Calling on Congress to Pass Bipartisan Legislation to Help More Workers Get Ahead and More Businesses Invest in the Skills They Need
$2 Billion to Double American Apprenticeships Over Five Years: Despite apprenticeships’ track record of success and record-breaking expansion over the past year, the United States has only 415,000 registered apprentices. If the United States had as many apprentices on a per capita basis as Germany, we would have 7 million apprentices. Even Great Britain, a nation with an economy one-fifth the size of ours, has more than twice our number of apprentices. In his FY16 Budget, the President will propose a $2 billion Apprenticeship Training Fund to be spent over four years with the intent of doubling the number of apprentices in America. The Apprenticeship Training Fund would provide grants for states and regions to launch comprehensive apprenticeship expansion strategies that, for example, could combine modest financial incentives and expert assistance to help employers launch or expand apprenticeship programs. In addition, the Training Fund would make investments in the formation of regional consortia to create new apprenticeships and increase participation in existing apprenticeship programs and expand access to this proven training strategy to a broader swath of Americans. The President’s proposal builds on bipartisan efforts in Congress to expand apprenticeship, proving that we can all agree on helping businesses get the skills they need and workers get on a path to the middle-class.

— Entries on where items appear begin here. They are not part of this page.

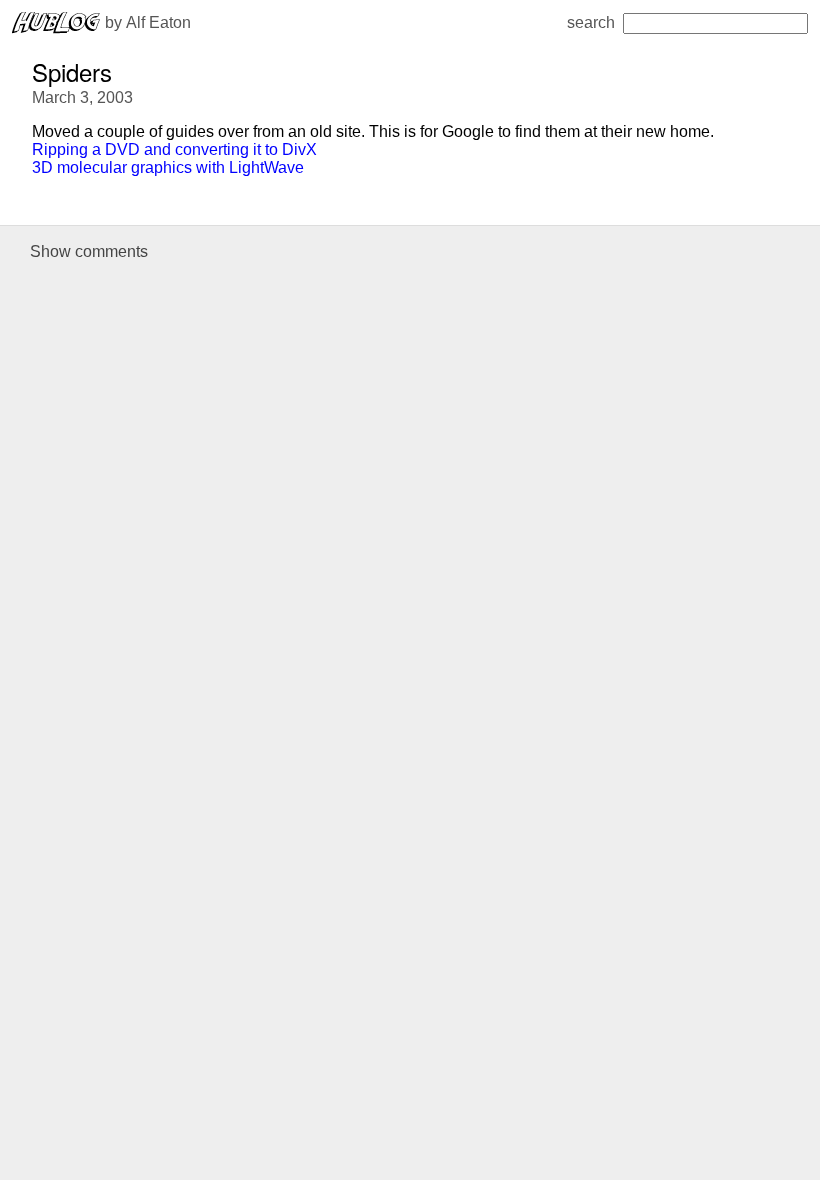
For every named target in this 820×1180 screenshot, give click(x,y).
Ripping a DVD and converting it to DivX (174, 149)
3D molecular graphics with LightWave (168, 167)
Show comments (89, 251)
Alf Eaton (158, 22)
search (591, 22)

Expanding Technical Training for Middle Class Jobs: Building on high-quality and innovative programs, like Tennessee Tech, that achieve better than average completion and employment outcomes, the President is proposing the American Technical Training Fund. The proposal will fund projects that could include up to 100 community colleges. Smaller grants would help to bring together partners and start pilot programs. Larger grants would be used for expanding programs based on evidence of effectiveness, which could include past performance on graduation rates, job placement rates and placement wages.
- The focus of this budget proposal is to help high-potential, low-income individuals gain the skills to enter growing fields with significant numbers of middle-class jobs that employers are trying to fill such as energy, IT, and advanced manufacturing.
- This fund will award programs that have strong employer partnerships and include work-based learning opportunities, provide accelerated training, and are scheduled to accommodate part-time work.
- Programs could be created within community colleges, other training institutions, or partnerships between high schools and community colleges or training institutions. Building on the President’s early community college initiative, known as the Trade Adjustment Assistance Community College and Career Training Grants (TAACCCT), these funds will help community colleges become more job-driven.